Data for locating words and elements
************

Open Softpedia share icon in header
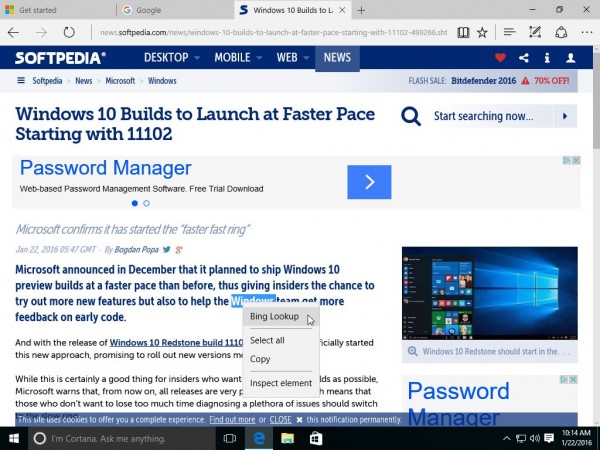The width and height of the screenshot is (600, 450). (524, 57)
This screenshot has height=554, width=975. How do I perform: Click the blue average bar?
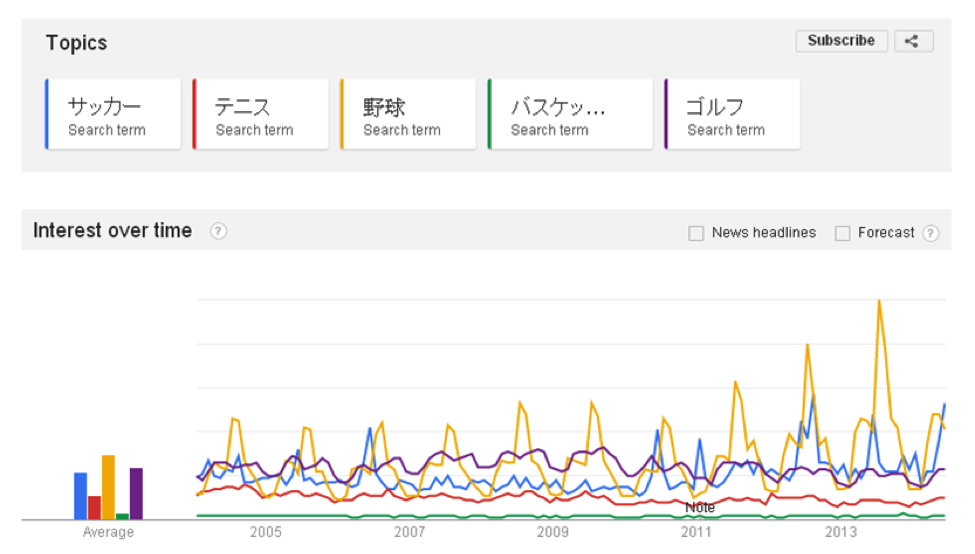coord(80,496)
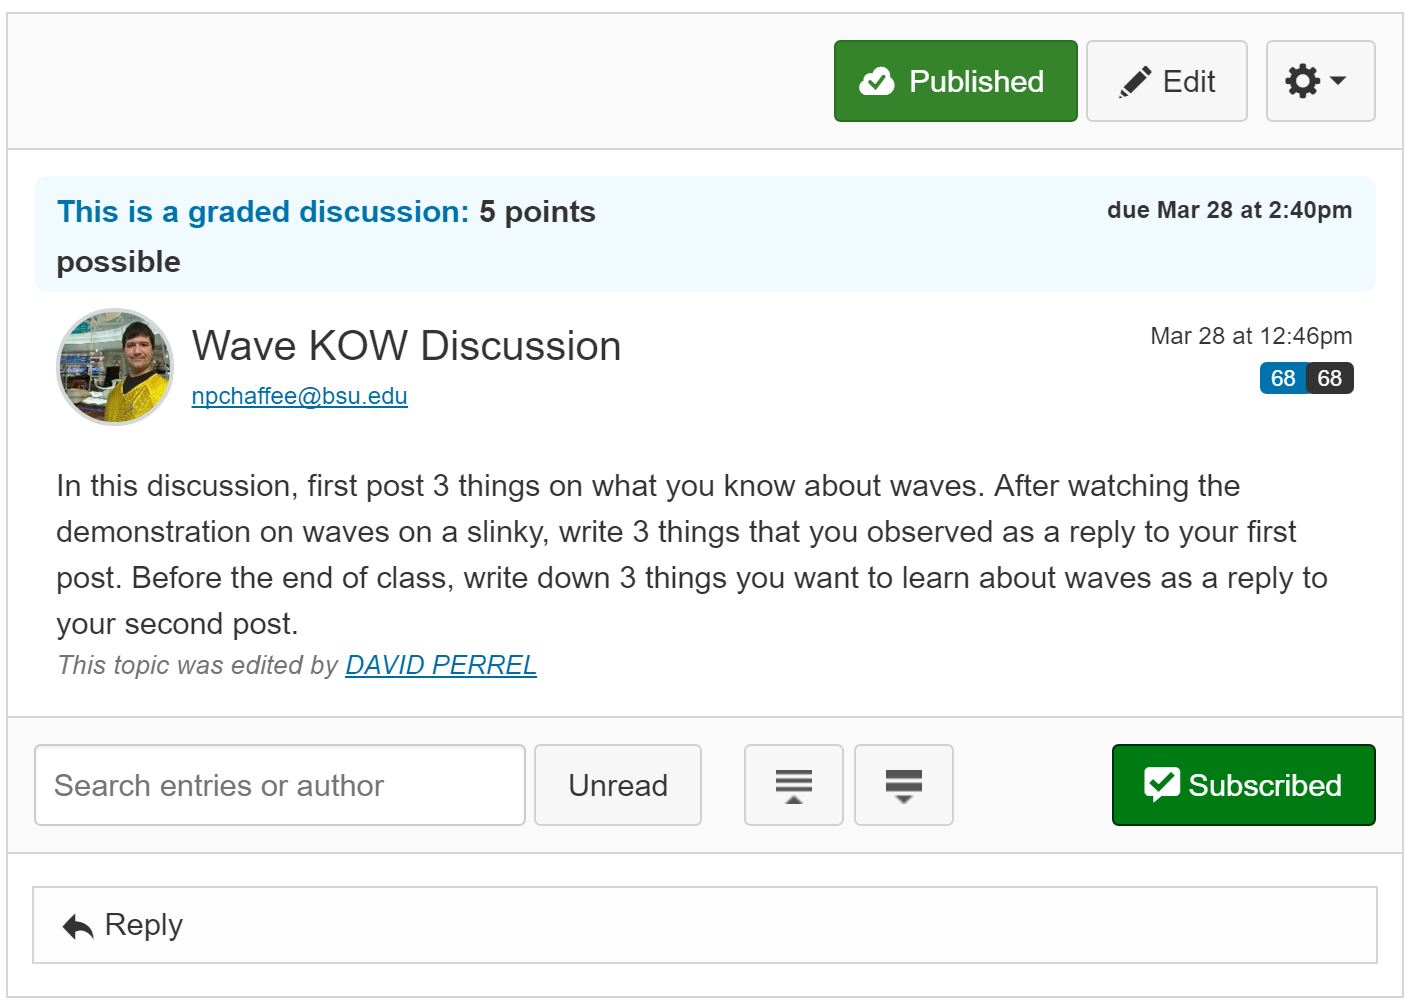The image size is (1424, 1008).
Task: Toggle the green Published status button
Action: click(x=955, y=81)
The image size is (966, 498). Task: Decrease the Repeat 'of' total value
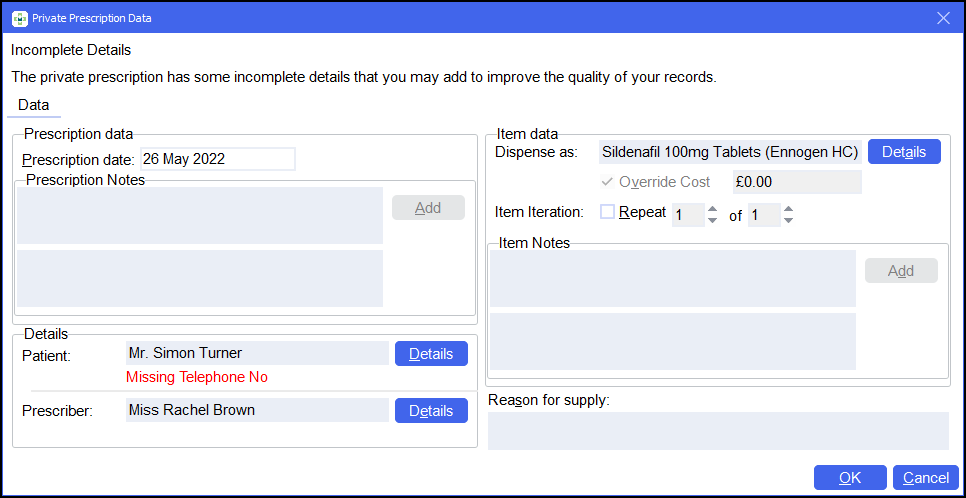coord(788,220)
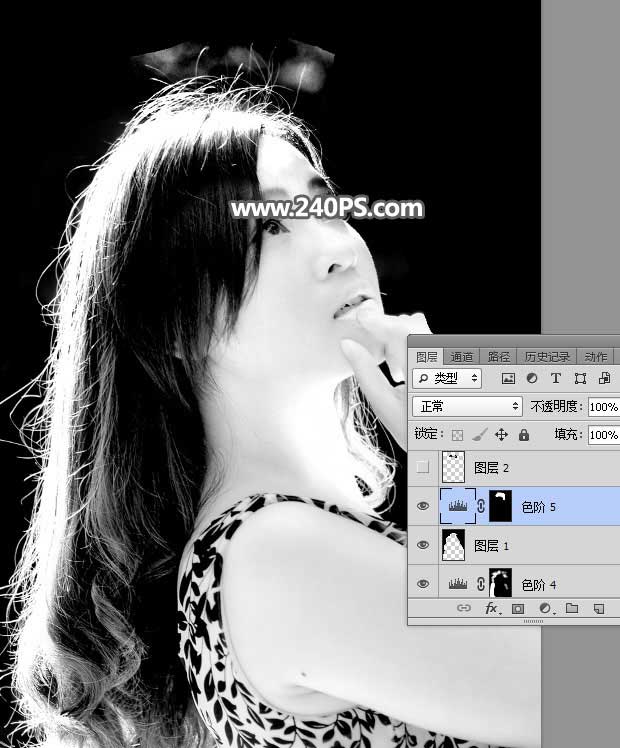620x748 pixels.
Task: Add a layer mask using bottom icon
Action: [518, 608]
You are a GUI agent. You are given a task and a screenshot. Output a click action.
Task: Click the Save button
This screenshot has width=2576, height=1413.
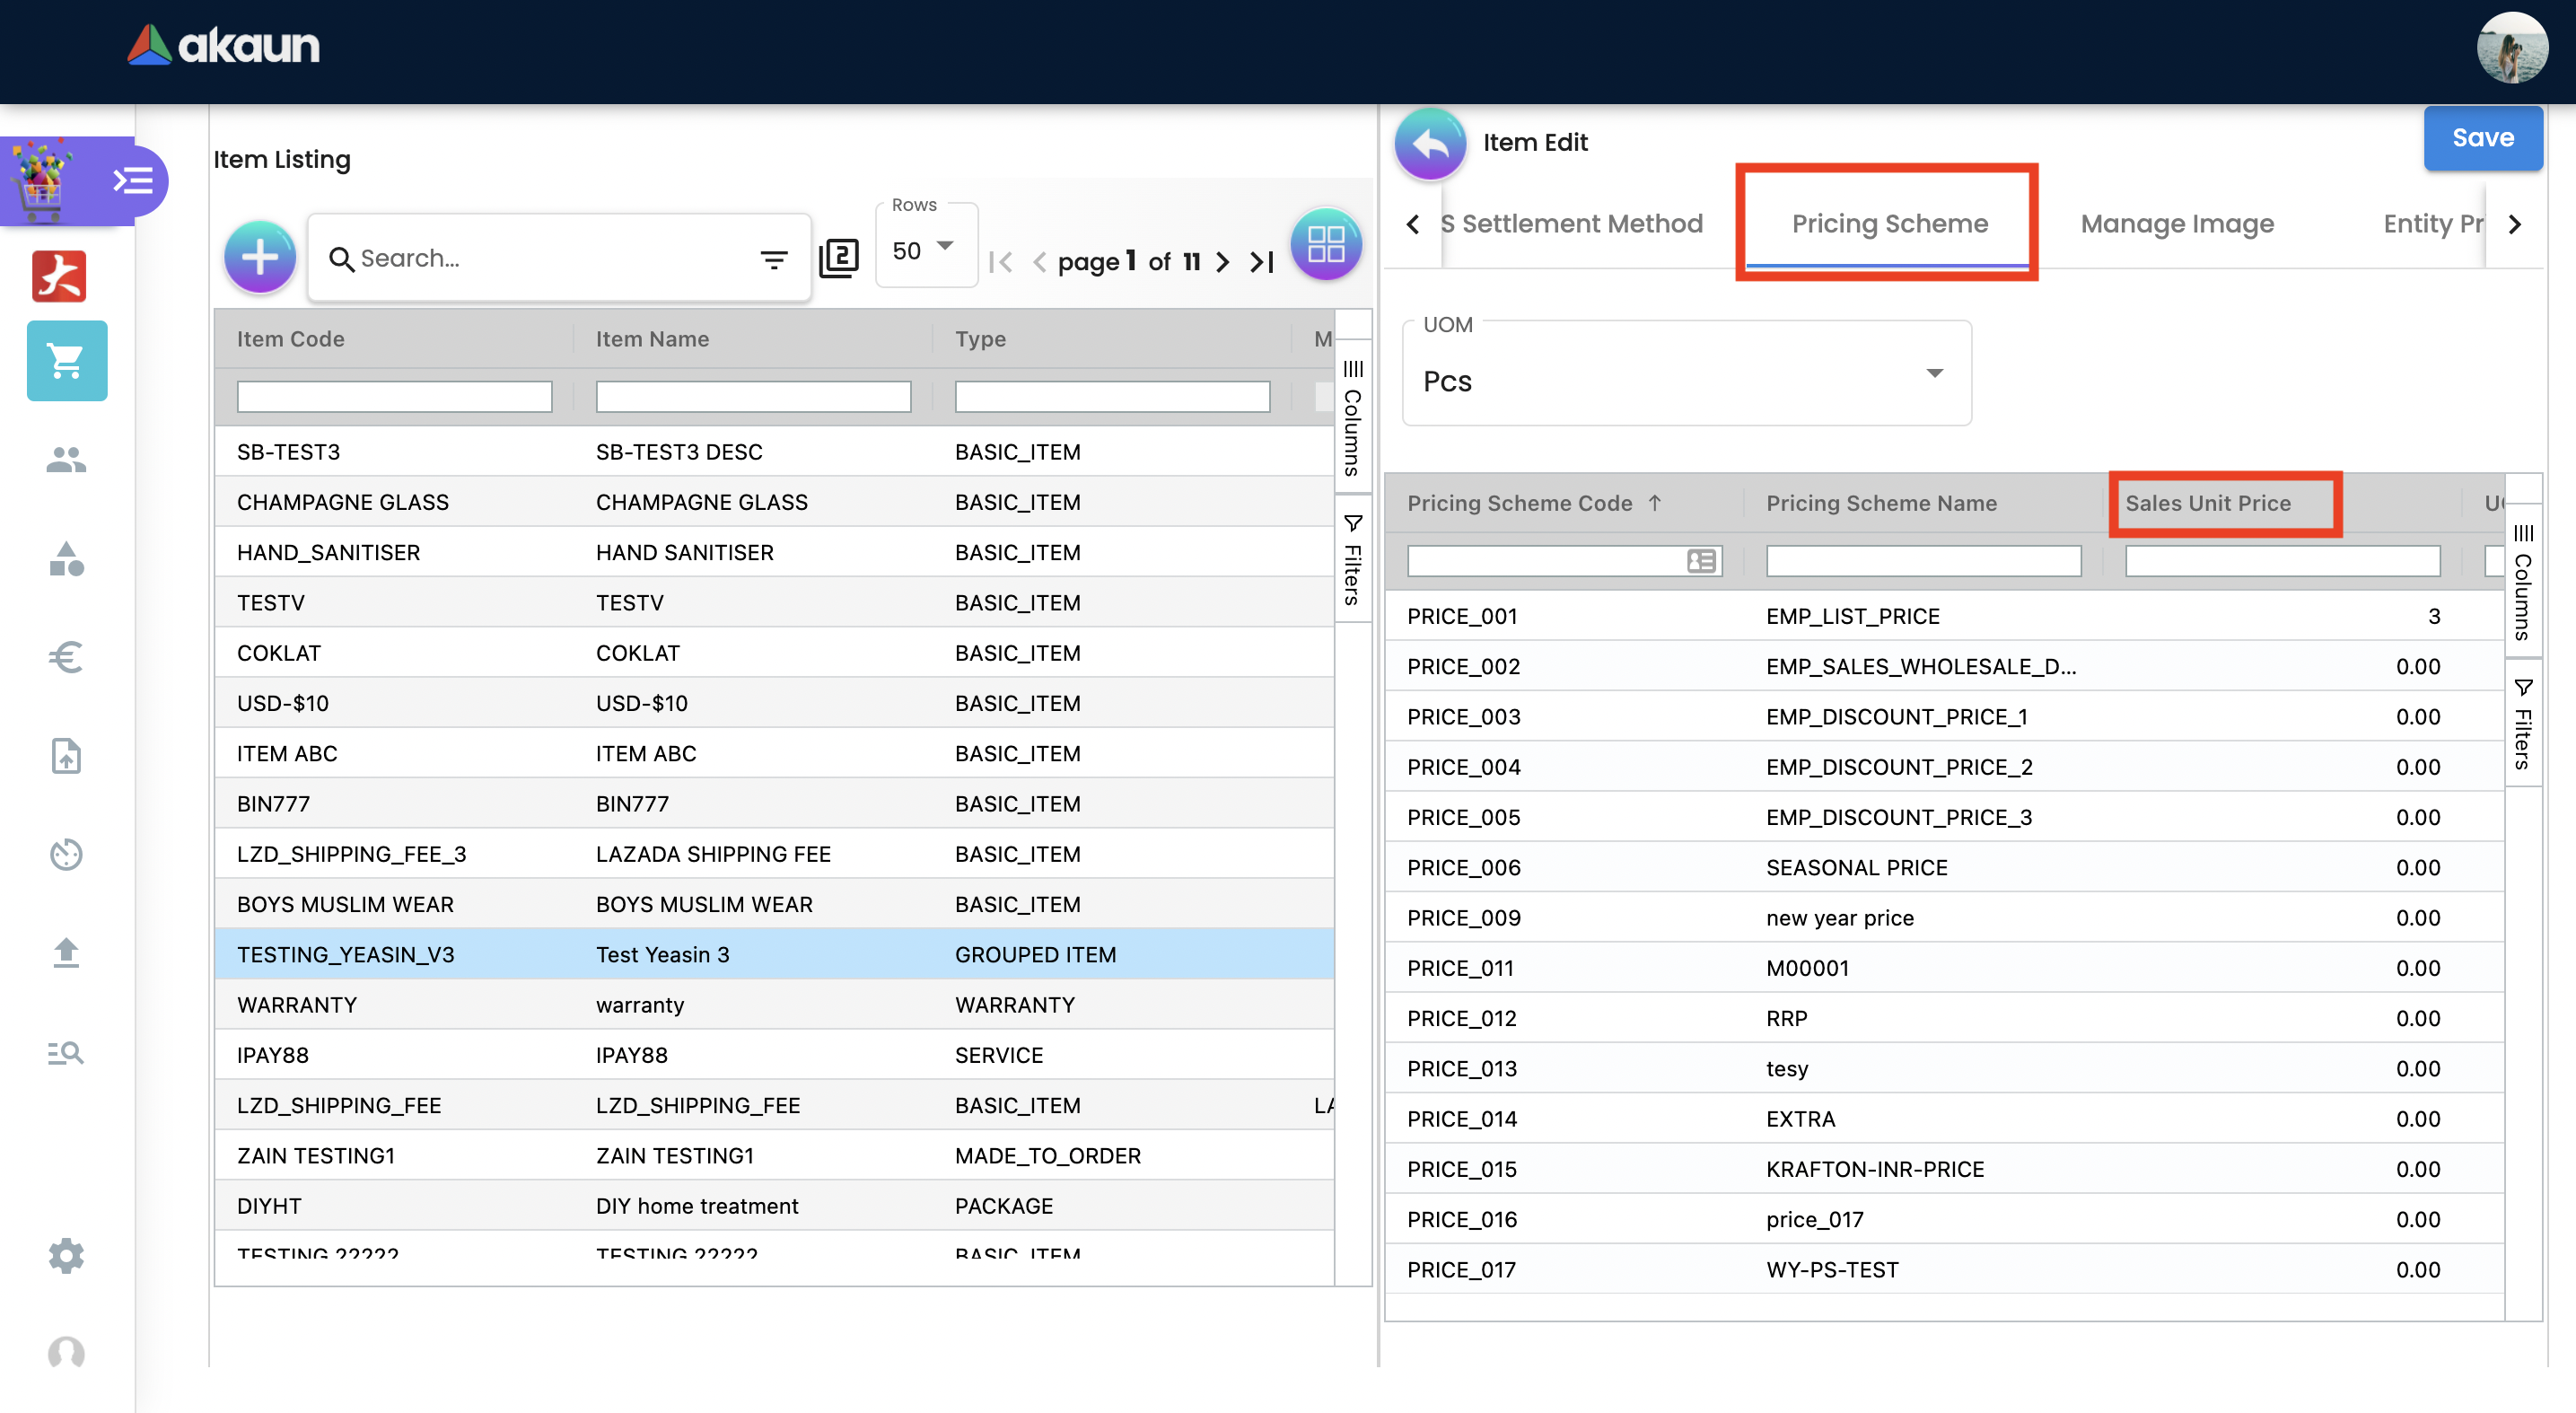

************

#### Given problem:
Please render each line of the material above as a JSON list of strings, one string per line, with blank lines and pictures left out.

#### The completed task:
[
  "Open Softpedia share icon in header",
  "The width and height of the screenshot is (600, 450). (524, 57)",
  "This screenshot has height=554, width=975. How do I perform: Click the blue average bar?",
  "coord(80,496)",
  "The image size is (1424, 1008).",
  "Task: Toggle the green Published status button",
  "Action: click(x=955, y=81)",
  "The image size is (966, 498). Task: Decrease the Repeat 'of' total value",
  "coord(788,220)",
  "620x748 pixels.",
  "Task: Add a layer mask using bottom icon",
  "Action: [518, 608]",
  "You are a GUI agent. You are given a task and a screenshot. Output a click action.",
  "Task: Click the Save button",
  "This screenshot has width=2576, height=1413."
]